Records from a collection:
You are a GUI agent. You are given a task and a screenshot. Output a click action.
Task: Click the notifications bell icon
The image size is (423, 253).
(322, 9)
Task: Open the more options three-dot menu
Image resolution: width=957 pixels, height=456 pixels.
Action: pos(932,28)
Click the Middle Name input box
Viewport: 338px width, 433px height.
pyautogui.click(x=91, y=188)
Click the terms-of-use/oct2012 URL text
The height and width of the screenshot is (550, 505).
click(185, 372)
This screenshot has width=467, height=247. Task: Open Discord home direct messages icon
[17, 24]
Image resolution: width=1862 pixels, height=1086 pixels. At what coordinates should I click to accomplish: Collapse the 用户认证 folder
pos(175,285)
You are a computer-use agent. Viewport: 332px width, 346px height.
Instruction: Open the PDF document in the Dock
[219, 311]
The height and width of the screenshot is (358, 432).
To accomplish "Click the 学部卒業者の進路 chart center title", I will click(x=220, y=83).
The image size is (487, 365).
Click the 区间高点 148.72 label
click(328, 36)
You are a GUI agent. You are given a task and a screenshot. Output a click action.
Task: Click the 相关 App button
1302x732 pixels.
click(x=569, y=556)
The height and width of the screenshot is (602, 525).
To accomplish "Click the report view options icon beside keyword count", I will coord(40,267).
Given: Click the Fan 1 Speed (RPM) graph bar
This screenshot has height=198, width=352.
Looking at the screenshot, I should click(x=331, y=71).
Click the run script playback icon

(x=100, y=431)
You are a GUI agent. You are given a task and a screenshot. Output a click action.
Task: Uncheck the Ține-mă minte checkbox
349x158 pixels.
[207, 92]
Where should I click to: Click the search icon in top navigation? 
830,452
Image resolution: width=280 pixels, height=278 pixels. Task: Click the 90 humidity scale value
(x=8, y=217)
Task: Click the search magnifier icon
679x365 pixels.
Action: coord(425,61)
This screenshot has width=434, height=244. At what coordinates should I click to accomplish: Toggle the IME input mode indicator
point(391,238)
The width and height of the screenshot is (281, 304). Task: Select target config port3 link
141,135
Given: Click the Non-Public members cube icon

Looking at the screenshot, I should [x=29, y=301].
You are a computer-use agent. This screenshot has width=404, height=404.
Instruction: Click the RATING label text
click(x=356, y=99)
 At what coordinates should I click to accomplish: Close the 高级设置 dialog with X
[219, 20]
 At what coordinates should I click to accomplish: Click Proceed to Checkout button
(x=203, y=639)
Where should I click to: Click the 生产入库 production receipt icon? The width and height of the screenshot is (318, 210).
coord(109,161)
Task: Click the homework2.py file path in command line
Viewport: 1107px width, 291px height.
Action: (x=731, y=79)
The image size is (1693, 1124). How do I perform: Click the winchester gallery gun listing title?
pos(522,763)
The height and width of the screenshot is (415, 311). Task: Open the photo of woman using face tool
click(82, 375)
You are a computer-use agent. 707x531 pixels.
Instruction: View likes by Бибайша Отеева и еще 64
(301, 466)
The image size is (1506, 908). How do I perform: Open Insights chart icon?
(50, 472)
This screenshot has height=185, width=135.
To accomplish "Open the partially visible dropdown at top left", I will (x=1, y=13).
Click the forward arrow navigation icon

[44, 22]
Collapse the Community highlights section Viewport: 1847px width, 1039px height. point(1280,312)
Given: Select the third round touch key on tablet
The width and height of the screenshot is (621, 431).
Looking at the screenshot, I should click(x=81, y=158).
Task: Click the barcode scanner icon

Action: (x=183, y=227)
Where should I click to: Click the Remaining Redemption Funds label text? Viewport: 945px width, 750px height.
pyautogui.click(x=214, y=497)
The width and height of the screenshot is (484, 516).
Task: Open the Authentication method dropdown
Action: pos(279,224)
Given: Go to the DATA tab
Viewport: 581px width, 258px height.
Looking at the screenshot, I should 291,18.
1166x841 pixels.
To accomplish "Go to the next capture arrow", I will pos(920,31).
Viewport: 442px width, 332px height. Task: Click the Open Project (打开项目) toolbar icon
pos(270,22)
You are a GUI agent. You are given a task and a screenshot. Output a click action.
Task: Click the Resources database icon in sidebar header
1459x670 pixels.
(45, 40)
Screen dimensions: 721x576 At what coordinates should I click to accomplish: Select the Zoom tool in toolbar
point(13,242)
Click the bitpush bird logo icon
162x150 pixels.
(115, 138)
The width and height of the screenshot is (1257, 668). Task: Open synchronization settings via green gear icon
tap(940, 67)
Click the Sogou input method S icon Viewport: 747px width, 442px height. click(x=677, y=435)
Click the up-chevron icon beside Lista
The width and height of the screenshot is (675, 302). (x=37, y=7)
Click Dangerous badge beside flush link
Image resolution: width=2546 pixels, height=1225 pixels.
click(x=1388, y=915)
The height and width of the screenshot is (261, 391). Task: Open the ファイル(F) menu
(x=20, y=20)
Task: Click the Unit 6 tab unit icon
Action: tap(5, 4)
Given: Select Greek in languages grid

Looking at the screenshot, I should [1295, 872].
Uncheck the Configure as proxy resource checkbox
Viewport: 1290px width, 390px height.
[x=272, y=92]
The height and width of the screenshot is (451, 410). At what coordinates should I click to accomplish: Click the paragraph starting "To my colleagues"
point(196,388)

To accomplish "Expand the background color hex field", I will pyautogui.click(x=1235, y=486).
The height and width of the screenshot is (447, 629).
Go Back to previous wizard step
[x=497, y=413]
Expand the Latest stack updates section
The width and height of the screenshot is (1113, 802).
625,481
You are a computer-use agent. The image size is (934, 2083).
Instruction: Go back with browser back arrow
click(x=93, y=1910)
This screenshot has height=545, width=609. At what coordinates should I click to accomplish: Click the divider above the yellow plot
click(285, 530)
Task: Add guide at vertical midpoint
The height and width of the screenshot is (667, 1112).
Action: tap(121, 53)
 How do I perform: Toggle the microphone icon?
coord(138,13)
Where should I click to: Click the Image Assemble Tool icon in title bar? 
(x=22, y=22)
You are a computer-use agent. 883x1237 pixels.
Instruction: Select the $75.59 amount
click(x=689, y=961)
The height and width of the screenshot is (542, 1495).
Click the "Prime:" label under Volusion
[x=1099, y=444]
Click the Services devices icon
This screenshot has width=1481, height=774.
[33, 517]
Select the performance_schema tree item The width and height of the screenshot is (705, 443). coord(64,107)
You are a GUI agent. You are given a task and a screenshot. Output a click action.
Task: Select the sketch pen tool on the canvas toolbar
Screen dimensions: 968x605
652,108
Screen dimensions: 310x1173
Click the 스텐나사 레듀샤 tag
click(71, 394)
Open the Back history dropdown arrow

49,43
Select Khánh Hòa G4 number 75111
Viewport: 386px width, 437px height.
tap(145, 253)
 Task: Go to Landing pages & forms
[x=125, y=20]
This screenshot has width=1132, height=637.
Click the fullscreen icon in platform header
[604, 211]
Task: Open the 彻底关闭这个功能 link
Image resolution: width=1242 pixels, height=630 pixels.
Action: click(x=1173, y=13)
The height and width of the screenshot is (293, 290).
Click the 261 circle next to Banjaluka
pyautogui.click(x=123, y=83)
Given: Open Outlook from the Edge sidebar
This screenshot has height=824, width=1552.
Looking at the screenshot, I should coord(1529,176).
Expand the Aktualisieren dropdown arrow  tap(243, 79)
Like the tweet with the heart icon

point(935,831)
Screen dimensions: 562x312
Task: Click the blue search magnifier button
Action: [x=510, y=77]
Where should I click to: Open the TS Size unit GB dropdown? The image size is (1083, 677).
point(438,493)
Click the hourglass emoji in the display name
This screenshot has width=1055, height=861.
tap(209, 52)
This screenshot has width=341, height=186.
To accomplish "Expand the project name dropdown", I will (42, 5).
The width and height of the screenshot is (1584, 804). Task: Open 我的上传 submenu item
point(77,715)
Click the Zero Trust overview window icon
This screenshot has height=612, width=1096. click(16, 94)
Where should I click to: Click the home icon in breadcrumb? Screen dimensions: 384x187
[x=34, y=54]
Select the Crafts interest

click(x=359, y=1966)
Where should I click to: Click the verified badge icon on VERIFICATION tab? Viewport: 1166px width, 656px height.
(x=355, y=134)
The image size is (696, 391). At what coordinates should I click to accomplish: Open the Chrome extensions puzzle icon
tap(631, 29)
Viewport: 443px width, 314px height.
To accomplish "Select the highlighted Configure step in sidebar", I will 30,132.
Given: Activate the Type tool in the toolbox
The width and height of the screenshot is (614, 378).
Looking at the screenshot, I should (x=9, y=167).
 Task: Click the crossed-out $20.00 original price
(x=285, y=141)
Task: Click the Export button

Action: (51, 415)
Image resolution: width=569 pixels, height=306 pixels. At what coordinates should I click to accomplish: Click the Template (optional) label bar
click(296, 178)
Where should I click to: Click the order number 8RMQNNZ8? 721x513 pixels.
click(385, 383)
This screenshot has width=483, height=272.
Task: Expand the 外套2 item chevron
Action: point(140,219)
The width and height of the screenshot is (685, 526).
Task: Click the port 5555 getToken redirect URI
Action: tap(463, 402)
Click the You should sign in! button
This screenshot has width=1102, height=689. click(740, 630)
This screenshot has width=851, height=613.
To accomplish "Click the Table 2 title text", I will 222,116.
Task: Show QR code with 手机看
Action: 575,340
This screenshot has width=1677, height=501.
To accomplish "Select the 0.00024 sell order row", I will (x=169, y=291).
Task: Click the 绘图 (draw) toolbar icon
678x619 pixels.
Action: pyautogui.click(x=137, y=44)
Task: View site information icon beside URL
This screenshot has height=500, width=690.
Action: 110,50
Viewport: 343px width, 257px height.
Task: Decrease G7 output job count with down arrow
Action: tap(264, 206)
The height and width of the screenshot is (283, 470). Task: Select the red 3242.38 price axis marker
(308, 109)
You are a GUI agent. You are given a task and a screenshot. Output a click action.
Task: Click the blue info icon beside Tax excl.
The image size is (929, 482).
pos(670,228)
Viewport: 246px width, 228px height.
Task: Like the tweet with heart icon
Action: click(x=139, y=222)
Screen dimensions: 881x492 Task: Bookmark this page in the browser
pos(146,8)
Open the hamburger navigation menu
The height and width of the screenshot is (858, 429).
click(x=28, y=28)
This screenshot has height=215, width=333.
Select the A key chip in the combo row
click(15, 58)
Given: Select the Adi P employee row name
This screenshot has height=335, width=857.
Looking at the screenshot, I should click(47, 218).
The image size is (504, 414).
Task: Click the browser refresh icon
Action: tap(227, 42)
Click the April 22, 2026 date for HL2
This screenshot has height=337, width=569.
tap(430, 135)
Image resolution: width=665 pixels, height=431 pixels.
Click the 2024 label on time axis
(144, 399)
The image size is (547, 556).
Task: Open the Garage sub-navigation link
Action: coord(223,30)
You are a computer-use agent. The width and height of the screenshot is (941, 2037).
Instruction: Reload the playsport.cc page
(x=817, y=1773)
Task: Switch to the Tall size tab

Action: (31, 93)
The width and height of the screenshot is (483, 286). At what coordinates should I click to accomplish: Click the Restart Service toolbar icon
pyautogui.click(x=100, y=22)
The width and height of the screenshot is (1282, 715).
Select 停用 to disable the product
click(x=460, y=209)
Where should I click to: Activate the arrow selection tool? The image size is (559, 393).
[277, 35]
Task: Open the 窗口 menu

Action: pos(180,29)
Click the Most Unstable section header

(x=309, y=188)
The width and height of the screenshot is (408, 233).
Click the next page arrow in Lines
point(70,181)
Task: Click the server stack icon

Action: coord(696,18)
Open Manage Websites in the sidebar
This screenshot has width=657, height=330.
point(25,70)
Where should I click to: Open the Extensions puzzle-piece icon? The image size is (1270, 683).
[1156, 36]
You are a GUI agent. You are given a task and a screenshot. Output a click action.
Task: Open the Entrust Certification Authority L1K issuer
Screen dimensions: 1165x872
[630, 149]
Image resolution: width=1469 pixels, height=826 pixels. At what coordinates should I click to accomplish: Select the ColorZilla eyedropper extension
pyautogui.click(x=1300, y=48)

▸ **Work to be completed**:
Copy the data above verbatim, from the line with "The image size is (487, 365)." up to and including the line with "(x=203, y=639)".

▸ **Written response**:
The image size is (487, 365).
Click the 区间高点 148.72 label
click(328, 36)
You are a GUI agent. You are given a task and a screenshot. Output a click action.
Task: Click the 相关 App button
1302x732 pixels.
click(x=569, y=556)
The height and width of the screenshot is (602, 525).
To accomplish "Click the report view options icon beside keyword count", I will coord(40,267).
Given: Click the Fan 1 Speed (RPM) graph bar
This screenshot has height=198, width=352.
Looking at the screenshot, I should click(x=331, y=71).
Click the run script playback icon

(x=100, y=431)
You are a GUI agent. You are given a task and a screenshot. Output a click action.
Task: Uncheck the Ține-mă minte checkbox
349x158 pixels.
[207, 92]
Where should I click to: Click the search icon in top navigation? 
830,452
Image resolution: width=280 pixels, height=278 pixels. Task: Click the 90 humidity scale value
(x=8, y=217)
Task: Click the search magnifier icon
679x365 pixels.
Action: coord(425,61)
This screenshot has width=434, height=244. At what coordinates should I click to accomplish: Toggle the IME input mode indicator
point(391,238)
The width and height of the screenshot is (281, 304). Task: Select target config port3 link
141,135
Given: Click the Non-Public members cube icon

Looking at the screenshot, I should [x=29, y=301].
You are a computer-use agent. This screenshot has width=404, height=404.
Instruction: Click the RATING label text
click(x=356, y=99)
 At what coordinates should I click to accomplish: Close the 高级设置 dialog with X
[219, 20]
 At what coordinates should I click to accomplish: Click Proceed to Checkout button
(x=203, y=639)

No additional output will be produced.